### Aim of the exercise
Although the records contain pictures, repeat only the text of every line exactly.

*** Dataset records ***

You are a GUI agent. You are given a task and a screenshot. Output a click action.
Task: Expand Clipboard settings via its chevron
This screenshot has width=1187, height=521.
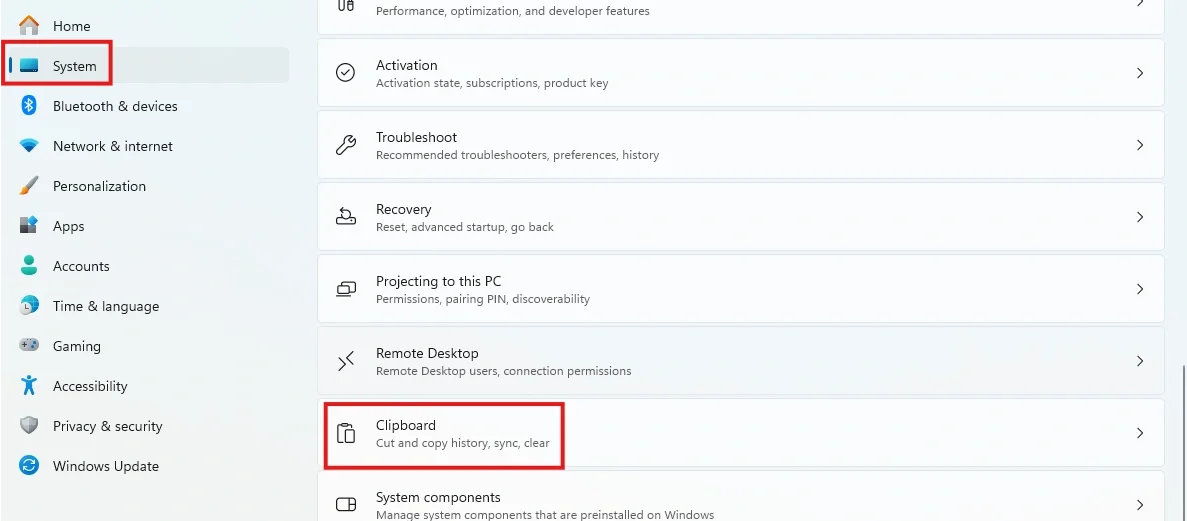(1140, 433)
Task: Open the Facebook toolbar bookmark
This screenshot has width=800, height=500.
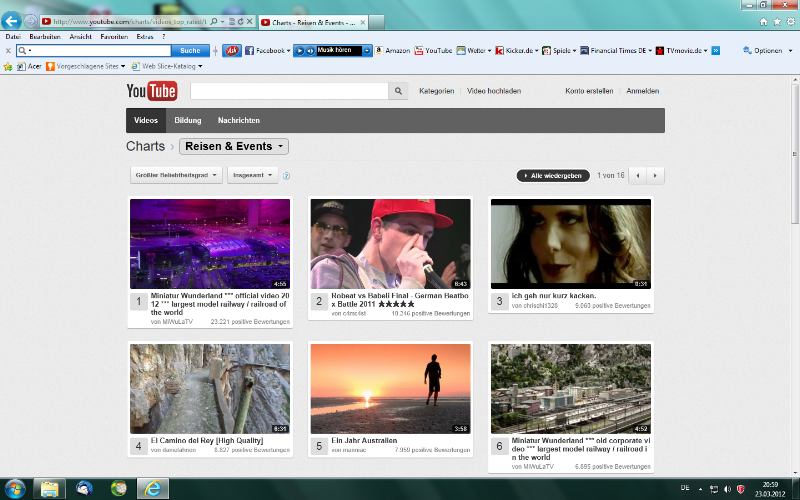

*** End of Dataset records ***

### Reply
You are a GUI agent. You are given a task and a screenshot. Output a click action.
Task: Expand Clipboard settings via its chevron
This screenshot has width=1187, height=521.
(1140, 433)
Task: Open the Facebook toolbar bookmark
This screenshot has width=800, height=500.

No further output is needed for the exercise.